The Oct. 29 crash of the Indonesian low-cost carrier Lion Air’s Boeing 737 Max 8 has sent ripples across India, too. On Tuesday (Nov. 06), US-based Boeing issued a safety bulletin to airlines and pilots operating this aircraft—one of its most advanced.
The advisory warns pilots that false readings from the aircraft’s flight monitoring system can cause it to nosedive abruptly. The ill-fated Lion Air flight had plunged into the Java Sea in a similar fashion. While no immediate action is required on the airlines’ part, pilots have been asked to follow the flight manual in case of confusing data.
Six Boeing 737 Maxs are in use in India—five by Jet Airways and one by SpiceJet. The two airlines have also placed orders for over 200 more, significantly increasing their share.
Following Boeing’s circular, India’s civil aviation regulator, the Directorate General of Civil Aviation (DGCA) has asked Jet Airways and SpiceJet to address any issues with their 737 Max aircraft.
The problem lies with “angle of attack” sensors that measure the wind speed over an aircraft’s wings, according to the Boeing notification. Their measurements are meant to detect if a plane is moving too slowly, which can cause it to lose control. But, Boeing says, sometimes these sensors can trick the 737 Max into pointing its nose down to regain the speed, explained Ashish Nainan, an aviation sector analyst with CARE Ratings.
“Jet Airways’s Max aircraft continue to fly in compliance with the airworthiness directive (AD) issued by the manufacturer and the regulatory authorities. The airline is in contact with them,” a spokesperson for Jet Airways told Quartz in a statement. Emails to SpiceJet for a response remained unanswered.
All this couldn’t have come at a worse time as SpiceJet and Jet had pinned their hopes on this new aircraft.
The induction of the Boeing 737 MAX was expected to significantly improve the fuel efficiency of SpiceJet and Jet, India’s fourth- and second-largest airlines by market share.
“Airlines were hoping that once this plane (737 Max) comes, there will be substantial savings on fuel costs. This incident (the Lion Air crash) now puts that plan, too, in question,” Nainan said. “If this plane is grounded, then till a resolution comes about, there is no way out for airline companies to tackle their fuel costs.”
IndiGo, India’s largest airline by passengers, reported an 84% year-on-year surge in fuel costs to Rs3,035.50 crore ($41.73 million) in the September quarter this year. It reported a loss of Rs652 crore in this period.

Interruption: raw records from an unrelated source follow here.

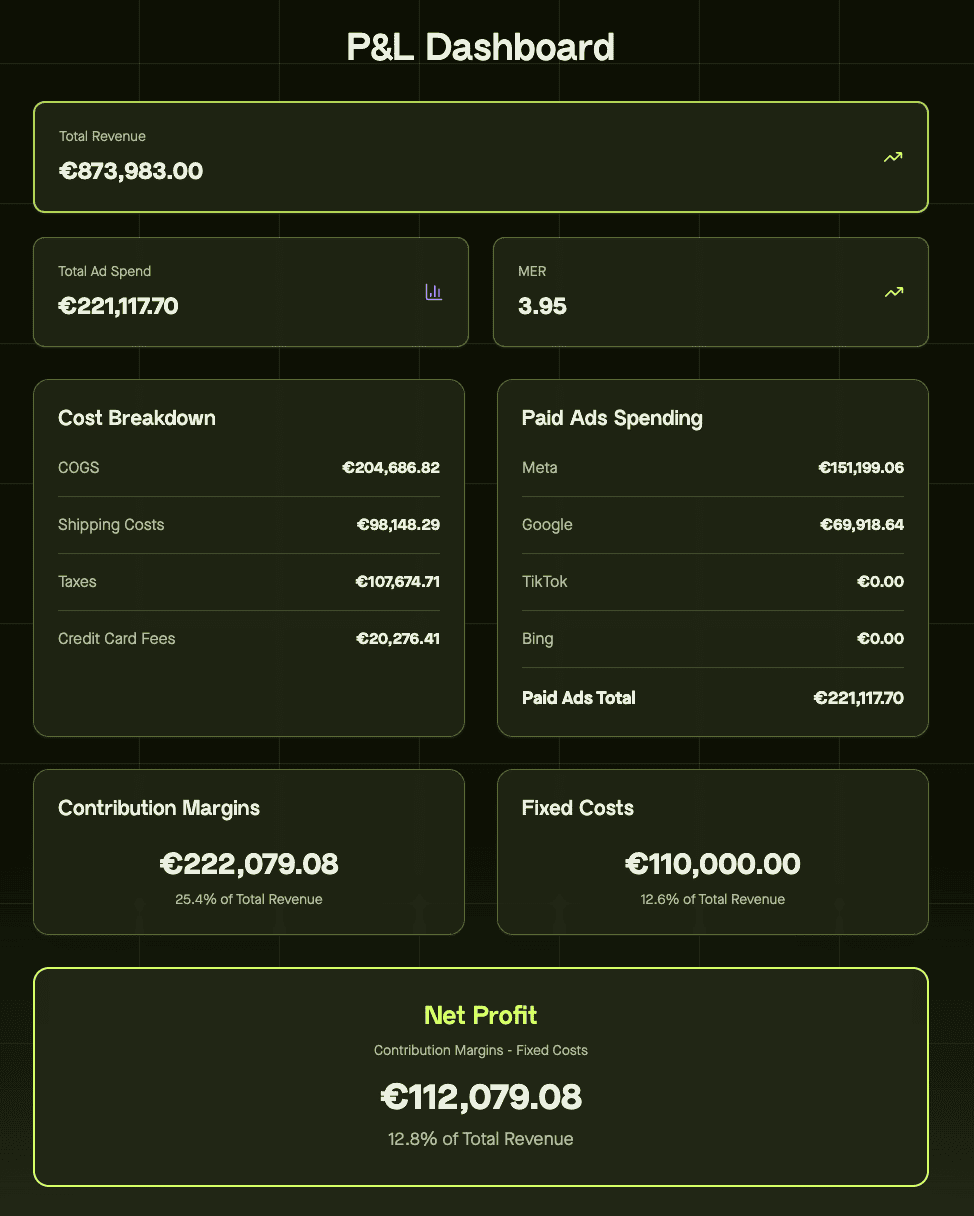Click the trending-up icon in Total Revenue card
The height and width of the screenshot is (1216, 974).
pos(893,157)

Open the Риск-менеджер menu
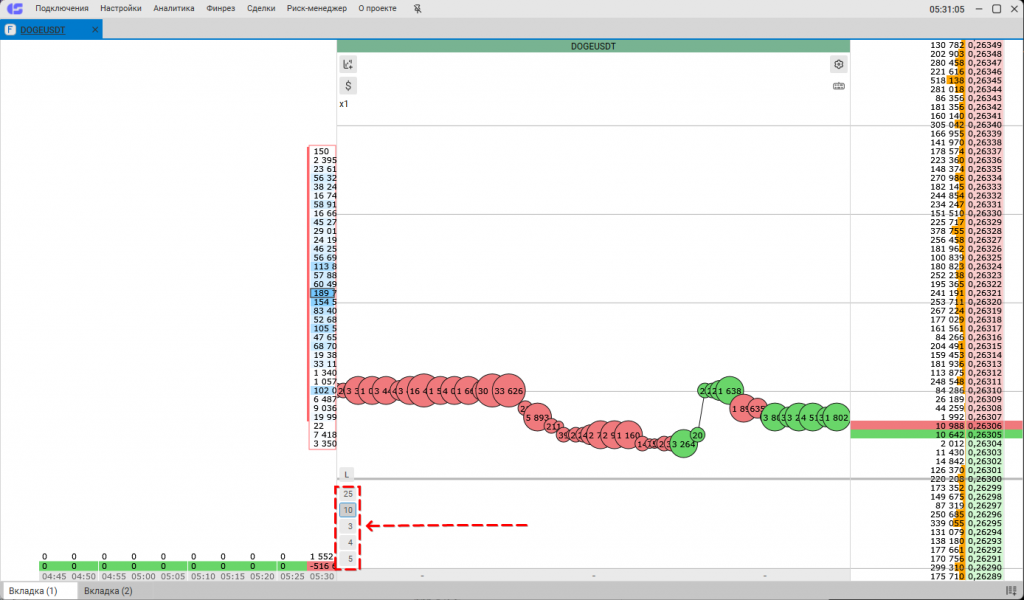(x=316, y=8)
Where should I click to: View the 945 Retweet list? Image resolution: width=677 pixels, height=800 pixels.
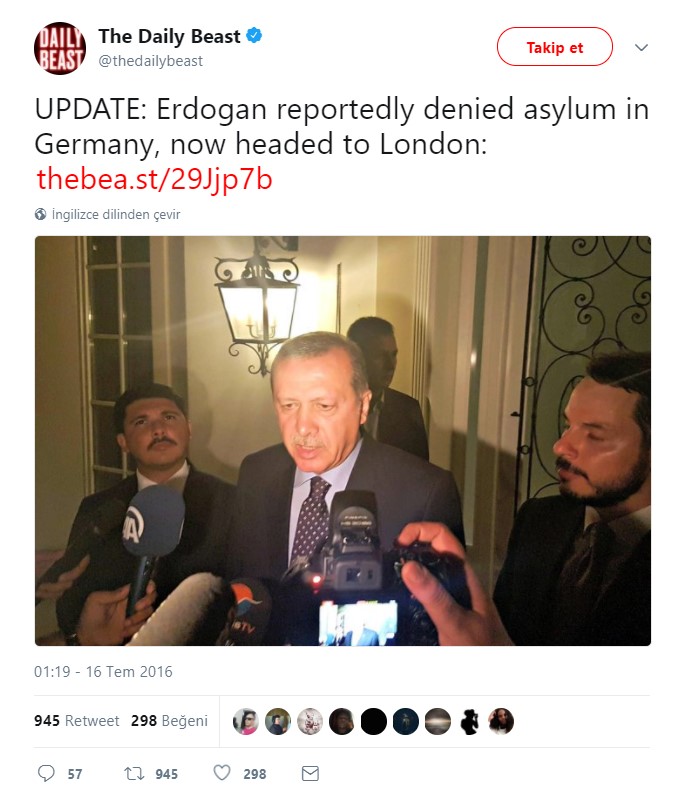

Jet Airways was in the red in the June quarter as fuel costs rose 35% year-on-year to Rs2,332.49 crore. SpiceJet posted a loss of Rs38.06 crore in the period as fuel costs jumped 54% from a year ago to Rs812.44 crore.
In any case, India’s airlines are already battling other technical glitches.
In August this year, IndiGo was forced to ground an aircraft—its 22nd this year—following issues with its Pratt & Whitney engines. The company’s ordeal began in 2016 after it received the first batch of Airbus’s A320 neos.
In February last year, the DGCA asked IndiGo and GoAir, whose aircraft, too, were grounded due to similar issues, to inspect the engines after 1,000 hours of flying. They had to fly at lower altitudes which increased their fuel bill.
On Sunday (Nov. 04), the engine of an IndiGo flight shut down while landing at the Chennai airport, forcing the pilot to send a “Mayday” distress signal.